La semana pasada, aniversario de sus dos fechas límite, comenzaron homenajes en las tres principales ciudades colombianas. William Ospina, su alumno informal más iluminado, leyó en Bogotá un ensayo esférico escrito la víspera. Todo lo remitió a la poesía –Holderlin, Baudelaire-, de la que Estanislao arrancaba su perspicacia de futuro.
Han concurrido sus hijos, nietos, su segunda esposa, y una pléyade de muchachos fundadores de partido político que rescata a los pensadores muertos, poetas muertos, en vista de que los líderes vivos se pasaron de vivos y saturaron de muertos este país apenas sobreviviente.
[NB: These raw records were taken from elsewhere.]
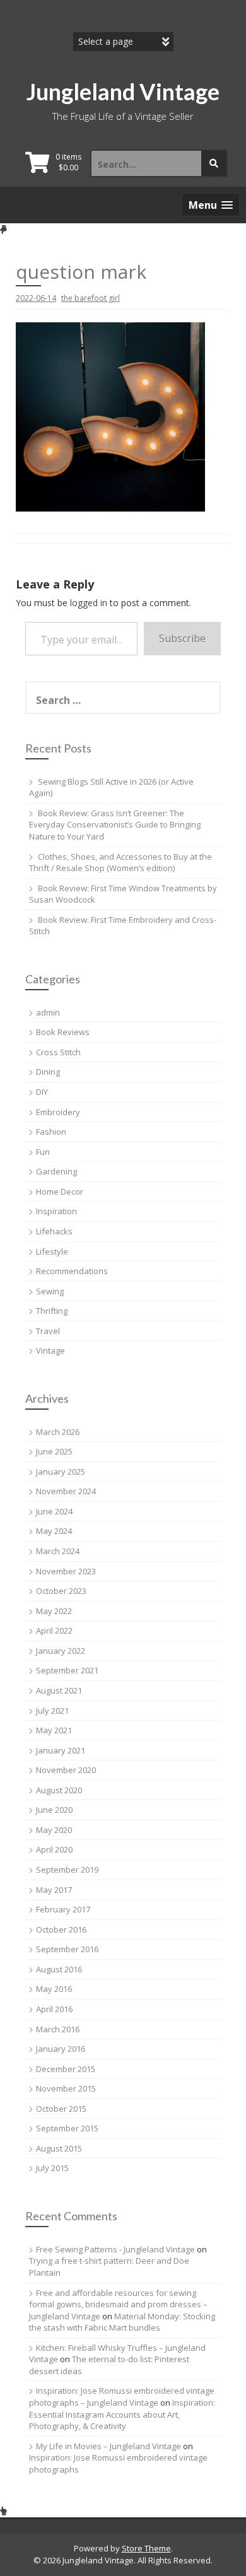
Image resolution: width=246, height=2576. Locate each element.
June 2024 (54, 1511)
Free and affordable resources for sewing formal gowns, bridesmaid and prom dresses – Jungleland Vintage (118, 2304)
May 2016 (54, 1988)
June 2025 (54, 1451)
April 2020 (54, 1849)
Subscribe (182, 638)
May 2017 (54, 1889)
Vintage (50, 1350)
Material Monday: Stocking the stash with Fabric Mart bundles (122, 2322)
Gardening (56, 1171)
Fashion (51, 1131)
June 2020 (54, 1809)
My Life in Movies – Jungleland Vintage (108, 2446)
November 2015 (66, 2088)
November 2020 (66, 1770)
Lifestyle (52, 1251)
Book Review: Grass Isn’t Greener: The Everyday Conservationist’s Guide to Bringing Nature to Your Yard (115, 824)
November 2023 (66, 1571)
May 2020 (54, 1829)
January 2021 (60, 1750)
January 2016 (60, 2048)
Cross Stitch (58, 1052)
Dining (48, 1071)
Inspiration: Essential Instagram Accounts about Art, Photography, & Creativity (122, 2414)
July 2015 (52, 2168)
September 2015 (67, 2128)
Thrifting (51, 1310)
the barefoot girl (90, 298)
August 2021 (59, 1690)
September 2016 (67, 1949)
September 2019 (67, 1869)
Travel (48, 1331)
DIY (42, 1092)
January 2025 (60, 1471)
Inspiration (56, 1211)
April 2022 (54, 1630)
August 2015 (59, 2148)
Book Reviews (63, 1032)
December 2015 (65, 2069)
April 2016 (54, 2009)
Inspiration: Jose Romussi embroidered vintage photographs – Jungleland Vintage (121, 2396)
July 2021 (52, 1710)
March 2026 (57, 1431)
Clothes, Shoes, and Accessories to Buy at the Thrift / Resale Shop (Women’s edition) (120, 862)
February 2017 (63, 1909)
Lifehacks (54, 1231)
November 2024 (66, 1491)
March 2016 (57, 2029)
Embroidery (58, 1112)
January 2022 (60, 1650)
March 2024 (57, 1551)
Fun (43, 1151)
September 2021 (67, 1670)
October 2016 (61, 1929)
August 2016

Estanislao Zuleta no fue profesional útil porque comprendió lo que eso significa. “La educación –enseñaba- tiende a producir un individuo que no sepa qué puede hacer cuando tiene niguas, y que tenga que contratar un médico y pagar una consulta para que se las saquen... La sociedad necesita que la gente no sepa nada de su cuerpo y de su funcionamiento, porque para eso está la medicina”.
Él no estaba para eso. Lo suyo no eran las niguas. Lo suyo era la infinita red de pequeñas sabidurías que hacen la vida y la libertad y la democracia y la felicidad. “No tomemos la técnica –advirtió- como la dirección del desarrollo humano. La técnica progresa de manera inevitable, pero tiene un tiempo que no es el de la cultura”.